__Task item__
Below is a listing; restate from it, character for character, the lines beginning at the line holding "Features (36, 64)" and ending at the line holding "Podcasts (37, 104)", both included.

__Data for processing__
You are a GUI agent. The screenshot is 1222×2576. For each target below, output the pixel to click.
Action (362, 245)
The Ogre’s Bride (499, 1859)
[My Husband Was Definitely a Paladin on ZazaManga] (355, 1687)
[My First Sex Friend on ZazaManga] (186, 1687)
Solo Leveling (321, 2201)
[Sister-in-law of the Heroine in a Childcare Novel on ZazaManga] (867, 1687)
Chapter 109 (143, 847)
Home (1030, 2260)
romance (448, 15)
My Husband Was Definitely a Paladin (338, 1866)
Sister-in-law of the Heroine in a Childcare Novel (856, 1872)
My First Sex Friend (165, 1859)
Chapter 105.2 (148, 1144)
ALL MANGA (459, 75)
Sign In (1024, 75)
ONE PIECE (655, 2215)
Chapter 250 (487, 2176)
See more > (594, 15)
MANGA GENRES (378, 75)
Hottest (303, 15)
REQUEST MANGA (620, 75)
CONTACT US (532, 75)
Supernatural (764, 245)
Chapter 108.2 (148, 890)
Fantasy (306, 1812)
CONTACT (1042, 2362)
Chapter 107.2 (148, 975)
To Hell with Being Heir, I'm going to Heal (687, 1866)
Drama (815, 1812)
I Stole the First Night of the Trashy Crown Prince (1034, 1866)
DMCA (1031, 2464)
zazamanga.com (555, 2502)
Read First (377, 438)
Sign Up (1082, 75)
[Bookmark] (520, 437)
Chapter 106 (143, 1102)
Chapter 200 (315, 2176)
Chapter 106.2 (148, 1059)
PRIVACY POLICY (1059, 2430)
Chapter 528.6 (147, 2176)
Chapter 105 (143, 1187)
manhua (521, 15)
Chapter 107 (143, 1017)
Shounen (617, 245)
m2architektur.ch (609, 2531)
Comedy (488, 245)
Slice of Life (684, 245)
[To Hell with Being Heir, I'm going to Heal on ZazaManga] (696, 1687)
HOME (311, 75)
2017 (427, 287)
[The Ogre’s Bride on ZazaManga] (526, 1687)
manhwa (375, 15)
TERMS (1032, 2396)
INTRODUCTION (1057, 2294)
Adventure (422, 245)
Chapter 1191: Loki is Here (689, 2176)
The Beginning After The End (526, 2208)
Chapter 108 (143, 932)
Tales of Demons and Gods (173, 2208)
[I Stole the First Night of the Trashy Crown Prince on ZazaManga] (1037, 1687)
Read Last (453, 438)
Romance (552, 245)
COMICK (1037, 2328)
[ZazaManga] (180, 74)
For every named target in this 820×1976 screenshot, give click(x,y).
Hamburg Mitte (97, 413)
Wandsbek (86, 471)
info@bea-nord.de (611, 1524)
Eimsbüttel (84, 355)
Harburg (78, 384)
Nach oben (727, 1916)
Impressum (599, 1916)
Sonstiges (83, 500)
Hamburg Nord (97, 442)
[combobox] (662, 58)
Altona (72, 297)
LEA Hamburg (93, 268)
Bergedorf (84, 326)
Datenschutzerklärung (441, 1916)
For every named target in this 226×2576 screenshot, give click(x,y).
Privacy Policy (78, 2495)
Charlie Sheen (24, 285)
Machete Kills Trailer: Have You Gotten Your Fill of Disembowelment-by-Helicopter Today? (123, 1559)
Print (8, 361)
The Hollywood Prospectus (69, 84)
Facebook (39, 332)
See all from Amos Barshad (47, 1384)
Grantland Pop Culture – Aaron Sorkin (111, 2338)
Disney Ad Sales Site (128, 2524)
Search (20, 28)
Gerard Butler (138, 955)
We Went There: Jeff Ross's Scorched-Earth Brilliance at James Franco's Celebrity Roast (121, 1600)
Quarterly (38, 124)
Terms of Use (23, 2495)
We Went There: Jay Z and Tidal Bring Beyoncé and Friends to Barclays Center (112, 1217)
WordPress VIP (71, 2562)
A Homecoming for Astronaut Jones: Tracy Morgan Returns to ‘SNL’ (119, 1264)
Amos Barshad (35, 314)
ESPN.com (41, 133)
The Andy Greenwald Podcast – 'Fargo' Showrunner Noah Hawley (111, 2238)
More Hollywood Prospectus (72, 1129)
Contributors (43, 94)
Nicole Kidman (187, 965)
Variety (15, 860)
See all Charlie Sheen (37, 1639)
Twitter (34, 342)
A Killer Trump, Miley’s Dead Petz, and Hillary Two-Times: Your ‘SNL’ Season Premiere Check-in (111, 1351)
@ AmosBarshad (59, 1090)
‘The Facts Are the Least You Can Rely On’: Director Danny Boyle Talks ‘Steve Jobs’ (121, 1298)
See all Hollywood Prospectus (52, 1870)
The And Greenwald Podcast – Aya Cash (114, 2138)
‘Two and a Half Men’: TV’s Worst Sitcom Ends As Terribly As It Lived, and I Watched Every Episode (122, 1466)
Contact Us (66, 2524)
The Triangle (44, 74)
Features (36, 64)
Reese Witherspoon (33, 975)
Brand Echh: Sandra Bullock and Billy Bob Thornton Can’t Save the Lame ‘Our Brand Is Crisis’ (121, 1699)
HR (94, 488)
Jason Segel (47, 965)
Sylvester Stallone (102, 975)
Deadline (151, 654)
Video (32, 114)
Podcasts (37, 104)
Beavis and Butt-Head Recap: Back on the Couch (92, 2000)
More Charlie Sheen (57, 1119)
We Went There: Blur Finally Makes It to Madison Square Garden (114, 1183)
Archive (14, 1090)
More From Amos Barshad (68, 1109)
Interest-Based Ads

__Completed task__
Features (36, 64)
Reese Witherspoon (33, 975)
Brand Echh: Sandra Bullock and Billy Bob Thornton Can’t Save the Lame ‘Our Brand Is Crisis’ (121, 1699)
HR (94, 488)
Jason Segel (47, 965)
Sylvester Stallone (102, 975)
Deadline (151, 654)
Video (32, 114)
Podcasts (37, 104)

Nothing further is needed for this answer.